Give back, word for word, the lines in the listing below from the one holding "heise.de: 2,5 Millionen" down to the one holding "Войти через Телеграмм (276, 547)", both ends included.
- - -
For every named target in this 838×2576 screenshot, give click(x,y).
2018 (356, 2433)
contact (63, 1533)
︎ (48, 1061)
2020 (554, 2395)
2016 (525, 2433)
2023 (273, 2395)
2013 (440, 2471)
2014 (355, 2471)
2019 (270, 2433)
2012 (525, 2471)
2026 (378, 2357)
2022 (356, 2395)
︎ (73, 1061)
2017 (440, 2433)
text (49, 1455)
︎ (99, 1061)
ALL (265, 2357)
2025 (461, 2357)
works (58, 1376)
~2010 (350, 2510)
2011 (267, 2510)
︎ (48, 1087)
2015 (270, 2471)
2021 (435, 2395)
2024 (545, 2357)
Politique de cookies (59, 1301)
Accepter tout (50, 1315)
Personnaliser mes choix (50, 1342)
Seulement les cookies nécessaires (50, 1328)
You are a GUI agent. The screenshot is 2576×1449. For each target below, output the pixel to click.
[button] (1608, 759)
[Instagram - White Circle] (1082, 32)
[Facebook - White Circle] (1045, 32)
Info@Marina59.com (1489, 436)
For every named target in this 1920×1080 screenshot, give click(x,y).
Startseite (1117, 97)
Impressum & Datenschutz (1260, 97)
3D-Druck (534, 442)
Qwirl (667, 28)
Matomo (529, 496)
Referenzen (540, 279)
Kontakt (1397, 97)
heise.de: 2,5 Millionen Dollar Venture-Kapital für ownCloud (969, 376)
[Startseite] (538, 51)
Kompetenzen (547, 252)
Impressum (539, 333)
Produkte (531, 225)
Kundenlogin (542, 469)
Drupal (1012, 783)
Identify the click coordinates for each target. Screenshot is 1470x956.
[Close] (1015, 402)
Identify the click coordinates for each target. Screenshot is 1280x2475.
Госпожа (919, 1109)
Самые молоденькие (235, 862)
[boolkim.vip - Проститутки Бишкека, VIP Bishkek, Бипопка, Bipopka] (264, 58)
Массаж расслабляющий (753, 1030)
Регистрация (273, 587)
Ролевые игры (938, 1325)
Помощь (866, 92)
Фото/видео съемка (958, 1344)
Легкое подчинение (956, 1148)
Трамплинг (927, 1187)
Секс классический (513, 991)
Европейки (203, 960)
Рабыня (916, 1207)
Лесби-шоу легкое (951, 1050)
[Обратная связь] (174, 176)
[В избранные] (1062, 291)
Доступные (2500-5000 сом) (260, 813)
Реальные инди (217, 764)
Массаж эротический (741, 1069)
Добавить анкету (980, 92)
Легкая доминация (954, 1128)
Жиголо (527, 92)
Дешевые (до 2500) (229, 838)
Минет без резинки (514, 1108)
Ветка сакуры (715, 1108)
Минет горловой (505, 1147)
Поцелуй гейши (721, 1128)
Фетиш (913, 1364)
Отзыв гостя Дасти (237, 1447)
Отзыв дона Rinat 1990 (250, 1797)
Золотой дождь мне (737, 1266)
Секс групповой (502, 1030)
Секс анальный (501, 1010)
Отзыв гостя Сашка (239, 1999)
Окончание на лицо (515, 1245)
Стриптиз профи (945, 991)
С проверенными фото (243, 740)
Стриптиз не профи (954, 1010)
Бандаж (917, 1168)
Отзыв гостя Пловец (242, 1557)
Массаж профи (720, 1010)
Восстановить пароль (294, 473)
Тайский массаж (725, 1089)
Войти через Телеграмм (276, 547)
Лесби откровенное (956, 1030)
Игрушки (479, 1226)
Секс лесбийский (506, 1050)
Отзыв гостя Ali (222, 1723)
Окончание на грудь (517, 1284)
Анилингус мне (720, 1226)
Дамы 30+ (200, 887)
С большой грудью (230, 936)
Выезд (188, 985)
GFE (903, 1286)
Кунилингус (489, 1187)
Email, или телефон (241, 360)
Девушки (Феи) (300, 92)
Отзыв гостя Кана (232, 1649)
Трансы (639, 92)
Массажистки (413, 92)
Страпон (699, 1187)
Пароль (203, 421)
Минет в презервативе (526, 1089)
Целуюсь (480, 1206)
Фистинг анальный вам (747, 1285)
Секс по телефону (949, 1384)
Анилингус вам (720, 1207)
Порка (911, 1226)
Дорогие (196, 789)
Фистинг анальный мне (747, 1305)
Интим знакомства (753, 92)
- - -
FINAL ANSWER:
heise.de: 2,5 Millionen Dollar Venture-Kapital für ownCloud (969, 376)
[Startseite] (538, 51)
Kompetenzen (547, 252)
Impressum (539, 333)
Produkte (531, 225)
Kundenlogin (542, 469)
Drupal (1012, 783)
Identify the click coordinates for each target. Screenshot is 1470x956.
[Close] (1015, 402)
Identify the click coordinates for each target. Screenshot is 1280x2475.
Госпожа (919, 1109)
Самые молоденькие (235, 862)
[boolkim.vip - Проститутки Бишкека, VIP Bishkek, Бипопка, Bipopka] (264, 58)
Массаж расслабляющий (753, 1030)
Регистрация (273, 587)
Ролевые игры (938, 1325)
Помощь (866, 92)
Фото/видео съемка (958, 1344)
Легкое подчинение (956, 1148)
Трамплинг (927, 1187)
Секс классический (513, 991)
Европейки (203, 960)
Рабыня (916, 1207)
Лесби-шоу легкое (951, 1050)
[Обратная связь] (174, 176)
[В избранные] (1062, 291)
Доступные (2500-5000 сом) (260, 813)
Реальные инди (217, 764)
Массаж эротический (741, 1069)
Добавить анкету (980, 92)
Легкая доминация (954, 1128)
Жиголо (527, 92)
Дешевые (до 2500) (229, 838)
Минет без резинки (514, 1108)
Ветка сакуры (715, 1108)
Минет горловой (505, 1147)
Поцелуй гейши (721, 1128)
Фетиш (913, 1364)
Отзыв гостя Дасти (237, 1447)
Отзыв дона Rinat 1990 (250, 1797)
Золотой дождь мне (737, 1266)
Секс групповой (502, 1030)
Секс анальный (501, 1010)
Отзыв гостя Сашка (239, 1999)
Окончание на лицо (515, 1245)
Стриптиз профи (945, 991)
С проверенными фото (243, 740)
Стриптиз не профи (954, 1010)
Бандаж (917, 1168)
Отзыв гостя Пловец (242, 1557)
Массаж профи (720, 1010)
Восстановить пароль (294, 473)
Тайский массаж (725, 1089)
Войти через Телеграмм (276, 547)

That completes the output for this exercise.